“I expect to be,” returned the Southern girl. “Now, listen: Each of these broad stairs will hold four people comfortably. We will letter the stairs and number the seats.”

“But those on the lower step will have their feet in the water!” cried Ruth, in a gale of laughter.

“Very well. They will be nearest to the performers. You say yourselves that you will probably have to be barefooted, when you are down there singing and playing,” said Nettie. “They ought to pay an extra premium for being allowed to be so near to the performers. That is ‘the bald-headed row.’”

“And every bald head that sits there will have a nice cold in his head,” Ruth declared.

However, Nettie had her way in every particular. The next evening the auction of “reserved seats and boxes” was held in the upper hall. Mr. Jimson officiated as auctioneer and for an hour or more the party managed to extract a great deal of wholesome fun from the affair.

The deputy sheriff was made to subscribe for the two lower tiers of seats on the stair at a good price, because, as Mr. Jimson said, “he was the bigges’ an’ fattes’ man in dis hyer destitute community.” The other seats sold merrily. No one hesitated over paying the admission fee. There is nobody in the world as generous both in spirit and actual practice as these Southern people.

Almost two hundred dollars was raised for Curly’s benefit. The concert was held the afternoon following the auctioning of the seats, and the chums covered themselves with glory.

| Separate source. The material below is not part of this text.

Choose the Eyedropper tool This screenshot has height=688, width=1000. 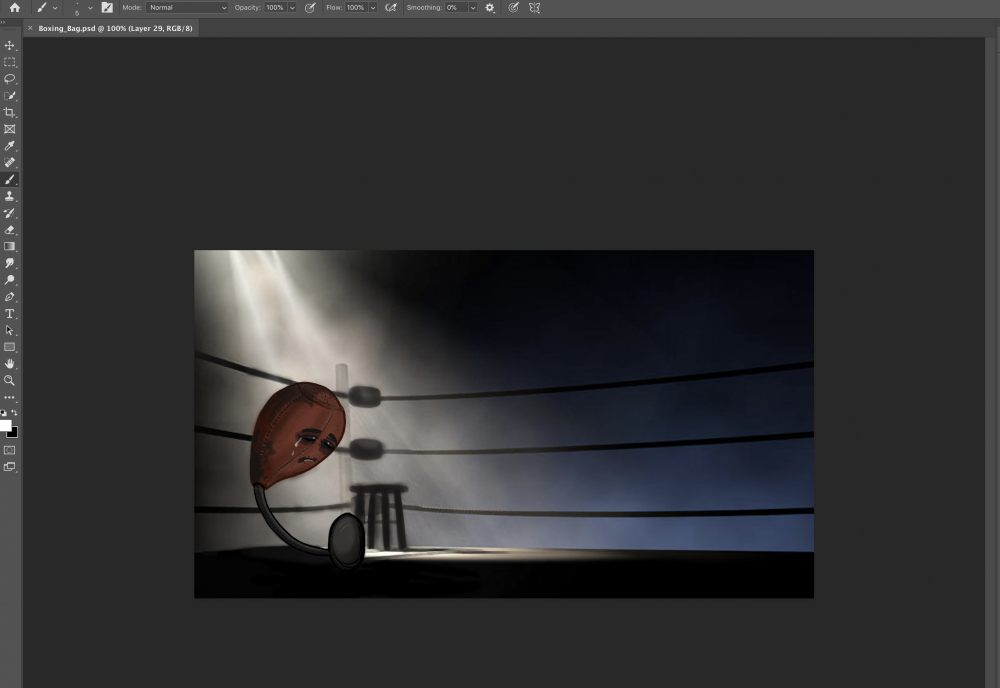click(10, 146)
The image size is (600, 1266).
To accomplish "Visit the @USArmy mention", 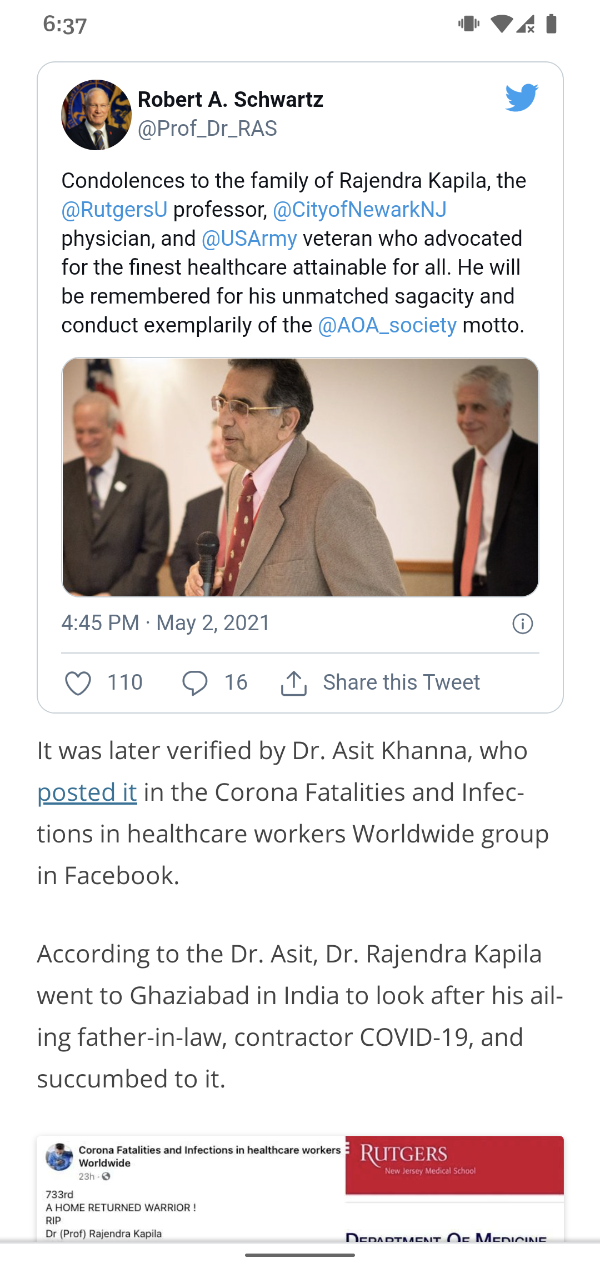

The piano was rolled out into the hall and the negroes knocked together a platform on which Ruth and Helen could stand and play, while Nettie perched herself on the piano bench to accompany them, and kept her feet out of the water.

They sang the old glees together—all three of them, for Nettie possessed a sweet contralto voice. Ruth’s ballads were appreciated to the full and Helen—although the instrument she used was so poor a one—delighted the audience with her playing.

When she softly played the old, sweet harmonies, and Ruth sang them, the applause from Curly’s couch at the end of the hall to the foot of the stairs where the deputy sheriff sat with his boots in the water, was tremendous.